Messagepar colvert » Mar 12 Fév 2019 20:08

Une manifestation de Pro-déviation pour samedi 16
https://france3-regions.francetvinfo.fr ... 23217.html
Un rassemblement samedi à Beynac pour demander l'achèvement des travaux de contournement
Les travaux de déviation du village de Beynac ont débuté il y a 11 mois

Samedi à 10h l'association "J'aime Beynac et sa Vallée" compte rassembler un millier de participants à un "rassemblement citoyen" pour demander l'achèvement des travaux de contournement du village.
Par Pascal Faiseaux Publié le 12/02/2019 à 17:47
Le rassemblement est planifié pour samedi 16 à 10 heures, sur le chantier, face au château de Monrecour. Et même si les membres de l'association "J'aime Beynac et sa vallée" se déclarent être de simples beynacois indépendants c'est bien le Conseil Départemental qui est organisateur de la partie.
Revendication affichée par l'association, inverser la tendance face à des opposants au projet qui ont montré qu'une large médiatisation pouvait porter ses fruits.
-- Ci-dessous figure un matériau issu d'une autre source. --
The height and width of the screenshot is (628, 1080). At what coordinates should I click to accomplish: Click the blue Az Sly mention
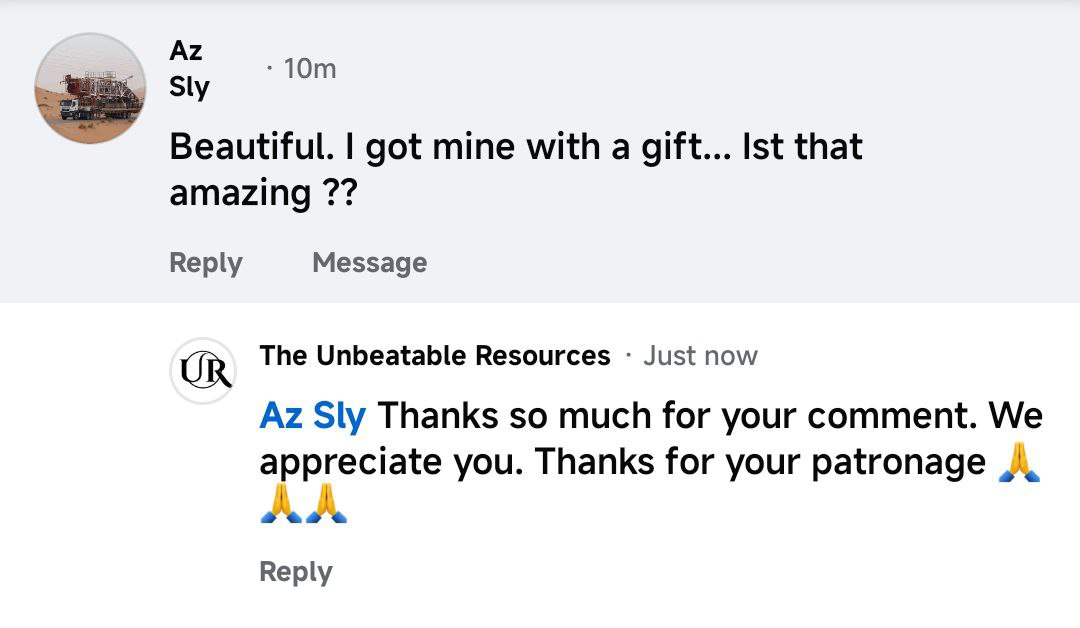point(312,416)
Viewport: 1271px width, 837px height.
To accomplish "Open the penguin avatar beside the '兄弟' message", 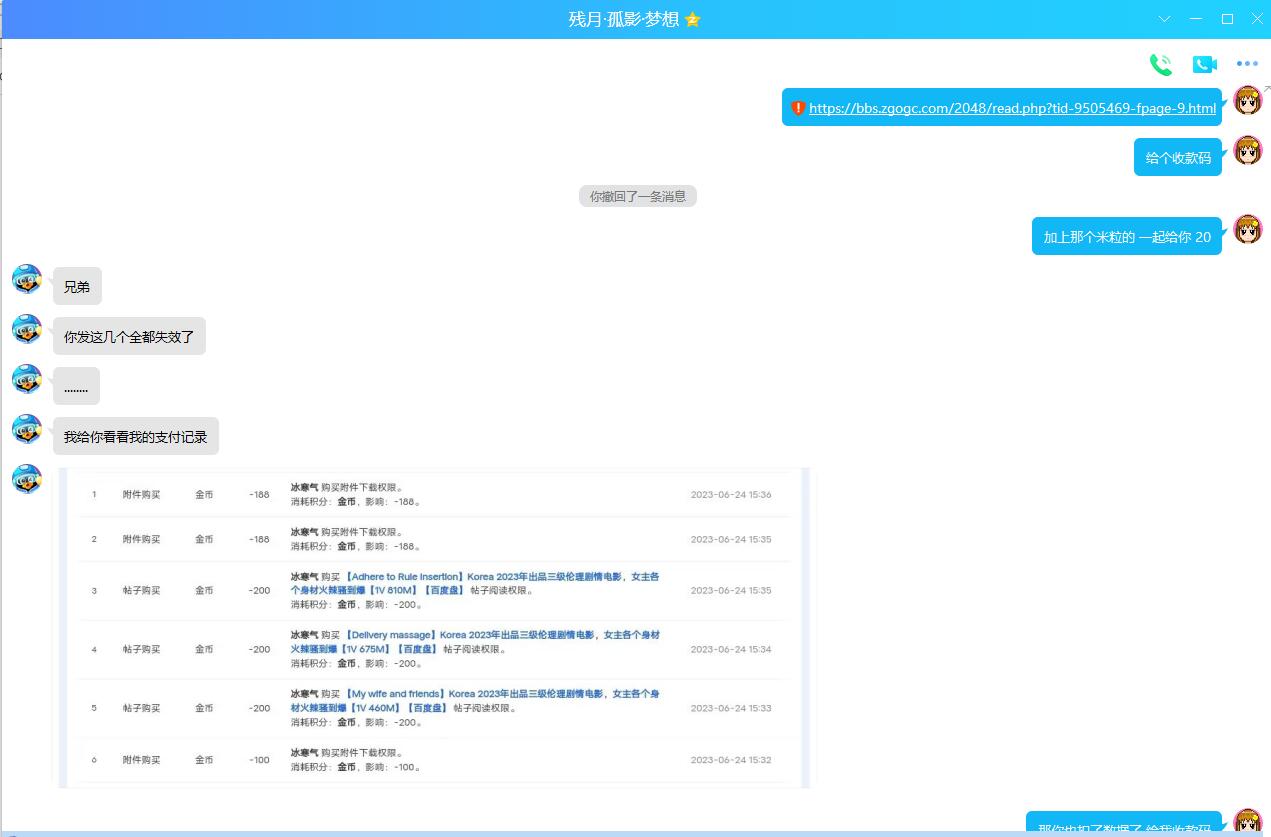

Stéphane Depenweiler et Thierry Gauthier, co-présidents de l’association martellent qu'il faut absolument terminer ce chantier.
Thierry Gauthier affirme d'ailleurs que ce n'est qu'un premier pas pour l'association, en cachant à peine des visées vers la mairie du village.
Reste à connaître l'ampleur du mouvement de samedi.
L’association revendique 350 adhérents, mais affichant les 4300 signatures qu'elle a recueilli sur sa pétition lancée fin décembre dernier, elle compte rassembler au moins un millier de participants.